Acusado Tarre de magnicida, es inevitable imaginarlo, como Tom Cruise en Mission Impossible , con licra negra ceñida al cuerpo corriendo en la noche por los tejados de Miraflores, sin romper una teja y descolgándose al patio central, el de la fuentecita, con un sistema de cuerdas con poleas y freno incorporado que le detiene a un centímetro del piso, justo antes de que se activen las poderosas alarmas láser que -simulando telas de arañaprotegen de pisadas indeseadas el suelo nocturno del patio central de La Casona de misia Jacinta. Mientras, María Corina, cual lady speed stick de la vida, se lanza en rapel desde aquella famosa esquinita de la azotea del Palacio Blanco y su axila -sin una gota de sudor, ni un atisbo de mal olor- va a dar a la cara atónita de Tarre. Mientras, desde El Calvario, Diego Arria, con binoculares nocturnos de alta definición, contempla la escena. Toma su celular y le envía un mensaje al embajador de Estados Unidos en Colombia: “ya los magnicidas llegaron al Palacio”… “¿Cuál Palacio?”, responde el otro distraído en la madrugada…
“Gua, ¿cuál va a ser?, el de Miraflores… ¿no te acuerdas pues lo que hablamos?”… “Oh, yes, yes, el magnicidio, sí, jaja, qué cabezo el mío”.
El otro mensaje de Diego es para Eligio… “transfiere más real que ya están adentro”.
Con la precaria situación económica del país, a los terroristas no les aprobaron a tiempo Sicad II para comprar las armas y hubo que recurrir a financiamiento externo… ¿quién eligió al financista? Nadie lo sabe, pero lo cierto es que él dijo que no ponía ni medio hasta no tener la certeza de que estuvieran adentro porque él no iba a perder sus reales otra vez.
El final de esta compleja operación es cuando -con todos los planes ejecutados exitosamente- aparece Salas Römer en cadena nacional de radio y televisión, montado en su caballo diciendo a cámara: “Ahora sí que vamos a devolverle la alegría a Venezuela”.
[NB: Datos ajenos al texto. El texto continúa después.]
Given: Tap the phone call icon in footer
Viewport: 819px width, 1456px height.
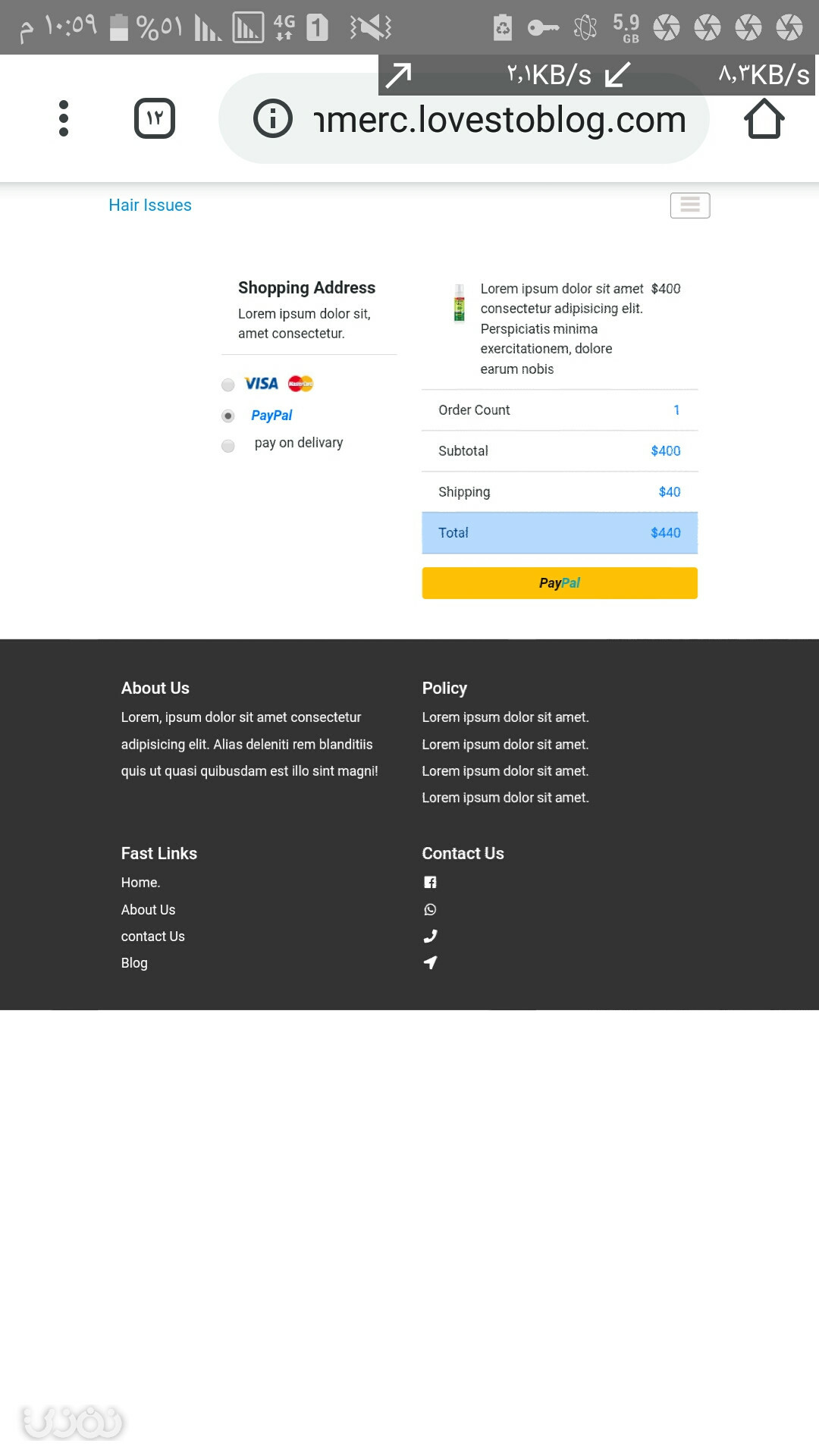Looking at the screenshot, I should pos(430,936).
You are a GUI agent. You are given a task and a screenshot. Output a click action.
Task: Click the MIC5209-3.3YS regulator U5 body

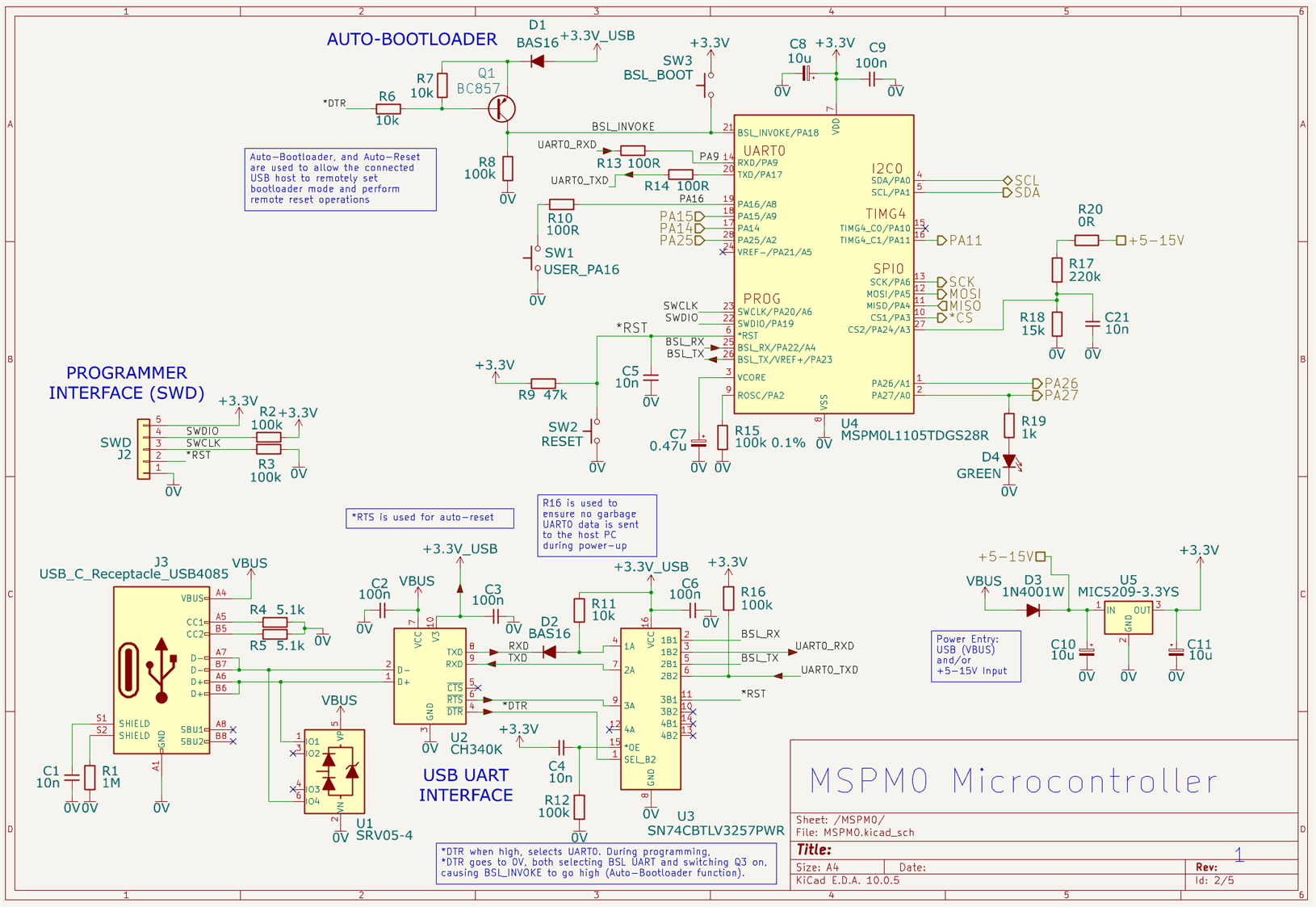(1128, 618)
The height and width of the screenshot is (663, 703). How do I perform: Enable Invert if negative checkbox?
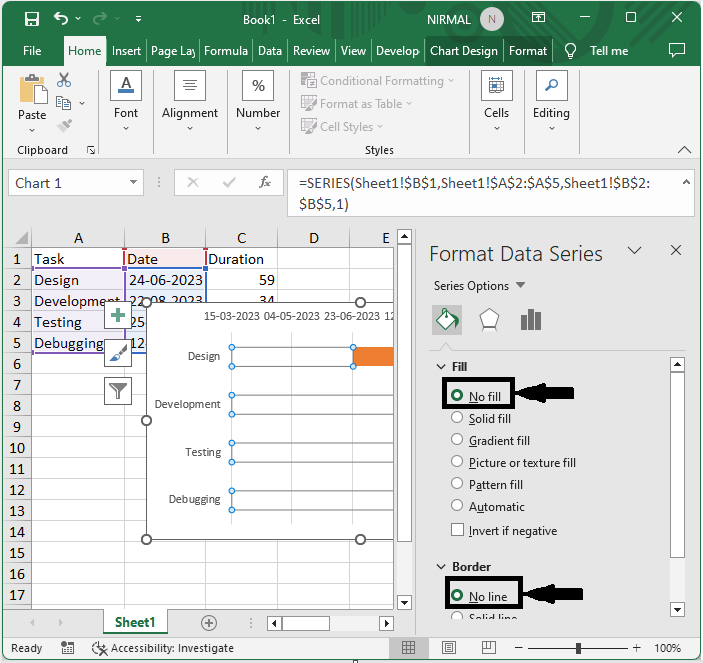(458, 531)
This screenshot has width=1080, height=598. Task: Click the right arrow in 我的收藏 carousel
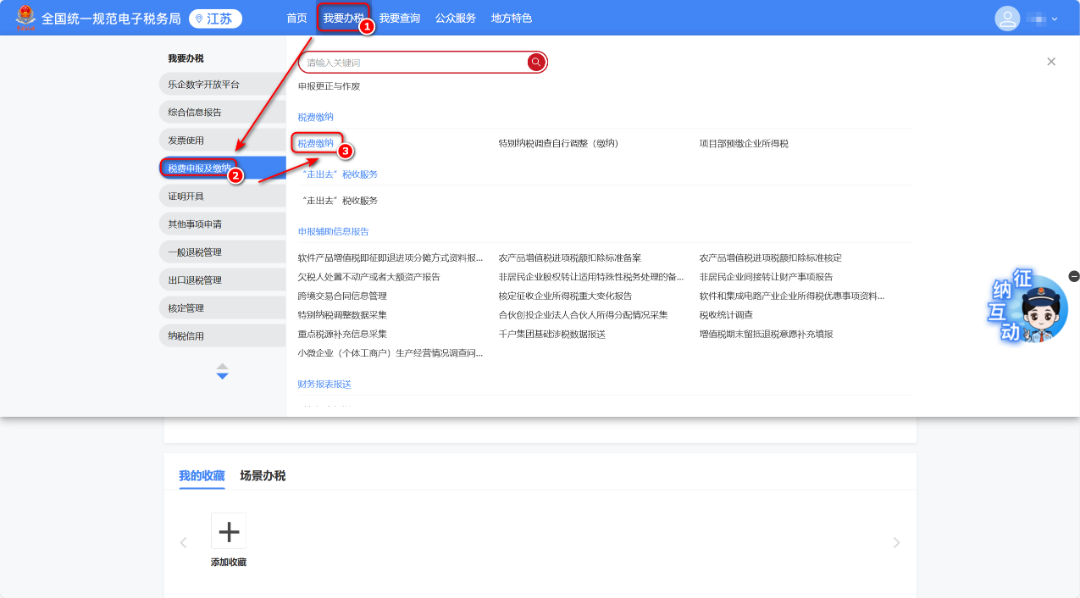(896, 541)
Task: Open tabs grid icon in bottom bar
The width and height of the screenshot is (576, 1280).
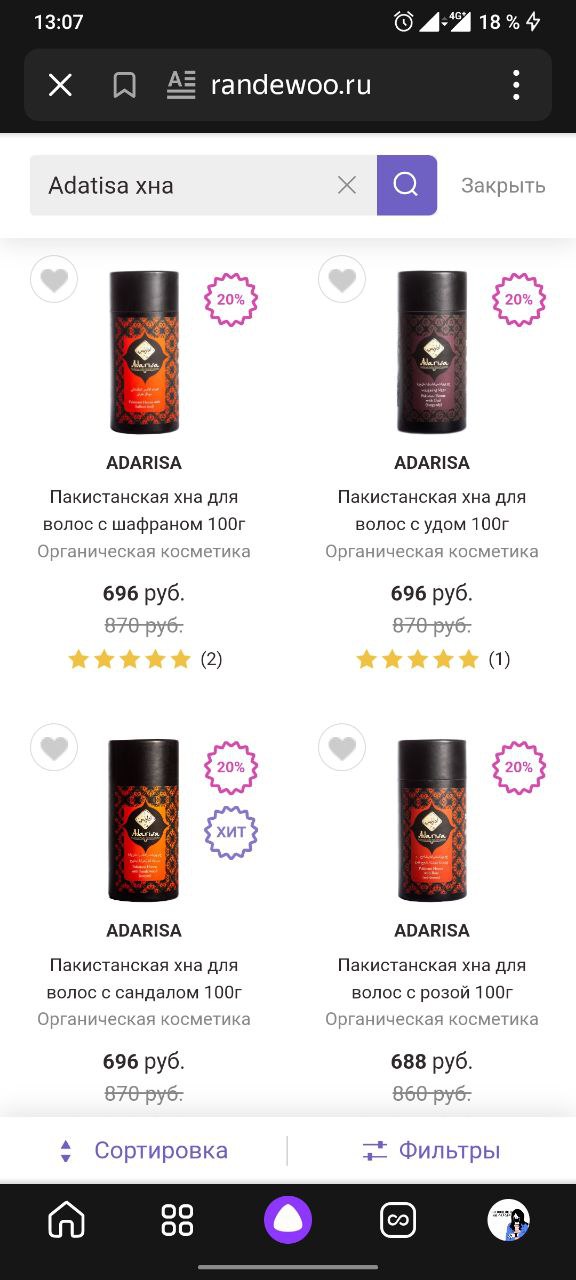Action: pos(177,1220)
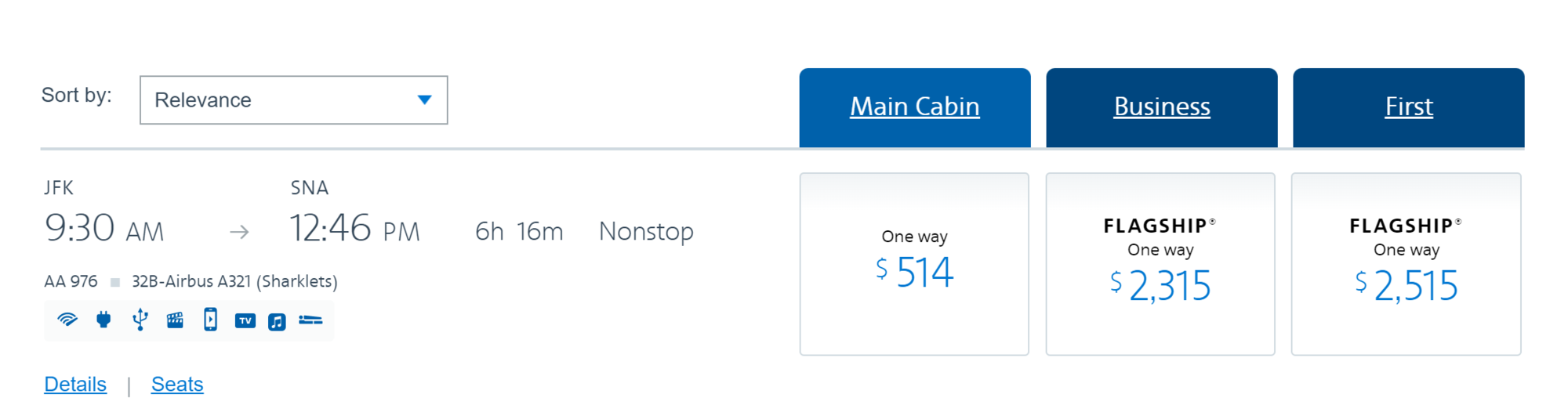Click the music note amenity icon
This screenshot has height=405, width=1568.
click(x=277, y=321)
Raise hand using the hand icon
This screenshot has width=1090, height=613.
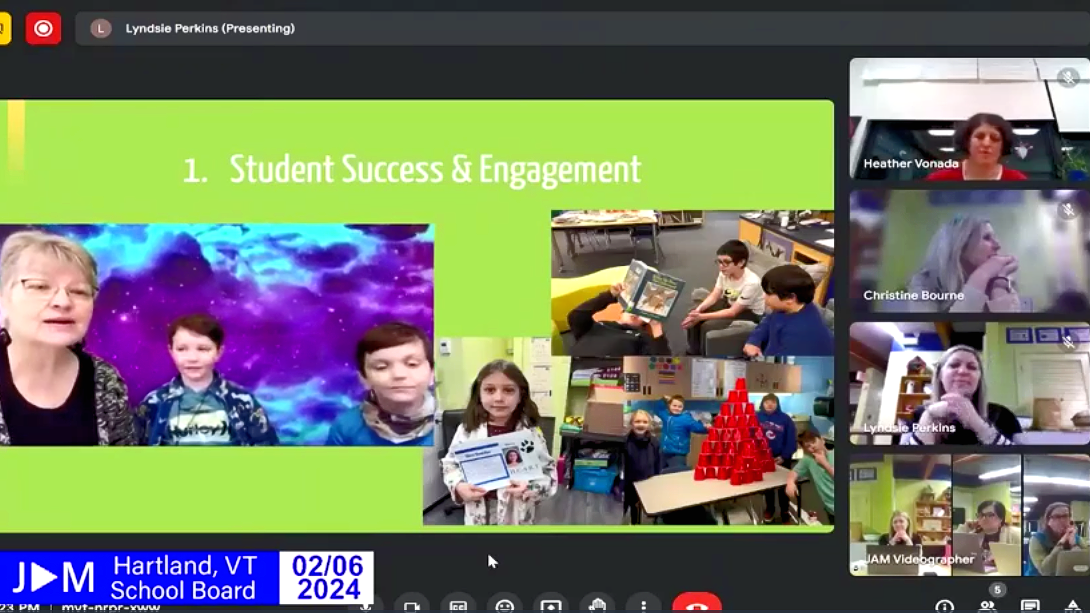598,606
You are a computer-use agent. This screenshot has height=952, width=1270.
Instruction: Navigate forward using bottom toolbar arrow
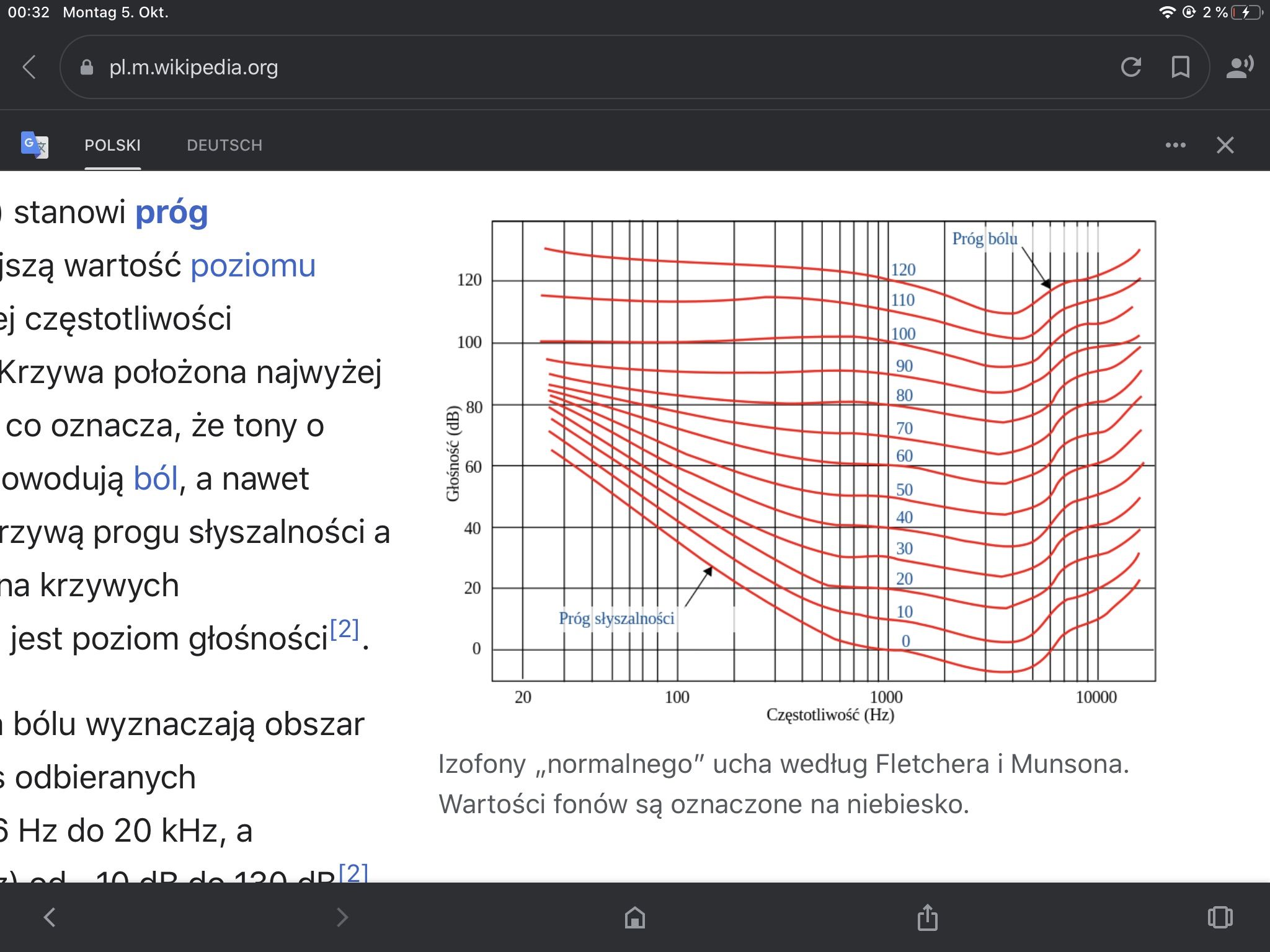[342, 917]
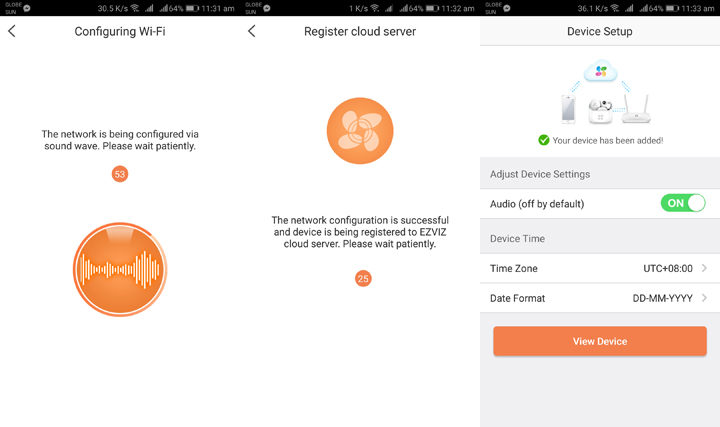720x427 pixels.
Task: Tap the camera device illustration
Action: click(x=600, y=111)
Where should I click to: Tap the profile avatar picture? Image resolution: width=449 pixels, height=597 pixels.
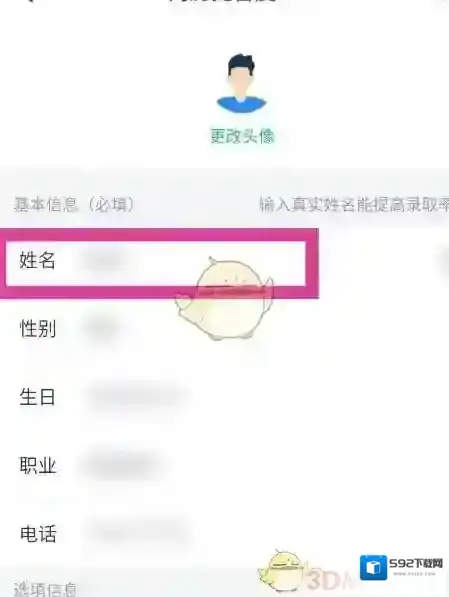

¿Magnicidio otra vez? ¿El intento fracasado número 13?… Por favor, el teatro tiene una infinidad de recursos. Camaradas, abran los ojos, aquí lo que hay es un magnisuicidio, es decir un suicidio de proporciones intergalácticas, supremas, inconmensurables, que abarca la economía, las instituciones, la salud, la seguridad, la educación y que si sigue así nos va a aniquilar a toditos.